CG Cookie was recently invited to populate an art gallery exhibit at The Illinois Institute of Art - Schaumburg which I am an alumni of. It is a pretty humbling experience to display the art created by the talented crew from CGC at the college I got my start at. As I was hanging foam core printed renders and chatting with my past instructor, I continued reflecting on my time at college; all the late nights working in the labs, life drawing classes, my first 3D Model, Saturday mornings watching CG movie trailers while enjoying a honey bun and coffee. Oh man those were good, and of course remembering the “portfolio crunch” leading to the job fair. Your portfolio is the single video or series of prints which you have to represent your recent efforts in school, or what your potential will be in the coming years. How can an artist decide what to put in here, or worse yet how can other artists judge you on this?

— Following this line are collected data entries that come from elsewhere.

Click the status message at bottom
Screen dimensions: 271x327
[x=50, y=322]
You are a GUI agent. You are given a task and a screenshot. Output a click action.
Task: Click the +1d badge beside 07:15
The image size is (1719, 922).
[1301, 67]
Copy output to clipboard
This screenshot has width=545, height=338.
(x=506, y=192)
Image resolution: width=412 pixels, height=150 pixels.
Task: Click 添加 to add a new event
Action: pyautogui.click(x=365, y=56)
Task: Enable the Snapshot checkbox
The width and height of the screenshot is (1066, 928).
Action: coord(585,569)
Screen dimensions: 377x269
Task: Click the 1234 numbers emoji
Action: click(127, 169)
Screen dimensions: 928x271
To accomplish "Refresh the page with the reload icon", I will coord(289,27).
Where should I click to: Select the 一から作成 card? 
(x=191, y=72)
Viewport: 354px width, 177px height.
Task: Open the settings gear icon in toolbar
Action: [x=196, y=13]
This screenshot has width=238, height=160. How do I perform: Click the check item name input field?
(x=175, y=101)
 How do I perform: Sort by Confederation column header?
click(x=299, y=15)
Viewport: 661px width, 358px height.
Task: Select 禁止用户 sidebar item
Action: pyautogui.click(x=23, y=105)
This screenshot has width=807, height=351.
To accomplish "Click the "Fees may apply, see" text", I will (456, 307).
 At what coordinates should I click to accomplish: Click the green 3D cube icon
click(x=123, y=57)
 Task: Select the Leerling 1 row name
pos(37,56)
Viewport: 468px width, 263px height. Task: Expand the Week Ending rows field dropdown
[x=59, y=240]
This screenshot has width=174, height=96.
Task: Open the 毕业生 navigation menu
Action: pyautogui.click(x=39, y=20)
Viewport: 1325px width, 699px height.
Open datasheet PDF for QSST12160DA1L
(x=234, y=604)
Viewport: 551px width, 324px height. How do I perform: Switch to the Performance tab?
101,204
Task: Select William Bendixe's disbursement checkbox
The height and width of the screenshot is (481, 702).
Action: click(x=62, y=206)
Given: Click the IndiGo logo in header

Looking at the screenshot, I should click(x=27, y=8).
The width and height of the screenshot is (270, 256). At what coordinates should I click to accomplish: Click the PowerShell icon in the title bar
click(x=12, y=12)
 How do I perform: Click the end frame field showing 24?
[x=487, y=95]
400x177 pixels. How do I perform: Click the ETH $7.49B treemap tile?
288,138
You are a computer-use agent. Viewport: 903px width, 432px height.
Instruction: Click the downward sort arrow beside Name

What should be in your portfolio?

Now that I am fortunate to be on the other side of the table, I’ve discovered I have a go-to personal favorite qualification question or GTPFQQ for short. :) Every time I am interviewing or visiting a portfolio show I ask...
Could I see your personal projects?
Seems like a harmless question, though it has become my historically accurate interrogative which will gives me the greatest insight into a young artists aspirations. Instructors have crafted very useful and intricate assignments for you to create, think through and overcome. Though the goal of these tasks is not replication, but applying what you’ve learned into your own creative endeavors.

Have a successful showing

It doesn’t start in portfolio class or in the final weeks before your show. It starts at day one of you getting hooked on it. The key is “getting hooked”. Check out Kents recent blog post on this very thing If you are not hooked then you will be less motivated to spend your early years doing tutorials, reading manuals and putting your artwork out there. Heh, nevermind your later years spending nights doing tutorials, reading manuals and putting your artwork out there. ;) I always used to poke fun at myself, “At night my wife was reading fictional dramas, for some reason I was reading Mental Ray shader books”. Which isn’t too far from the truth. :( emptyshell_13_L However I couldn’t get enough of it, I craved to understand nodes and spent weekends modeling my house, or sketching out new story ideas for a racing snail, or creating new characters, modeling tires, anything in 3D. At the end of the day, personal projects are a symptom of a self motivated human. This industry is so competitive, at the graduate level of college you will be competing with industry veterans for the job, other hopeful students and artists around the world.  
So get out there, get involved in the community, forums, meetups, engage in contests to challenge yourself and create that new snarflat star wars lightsaber swinging alien which invades the master control program to save the princess from the evil predator your instructor didn't assign to you.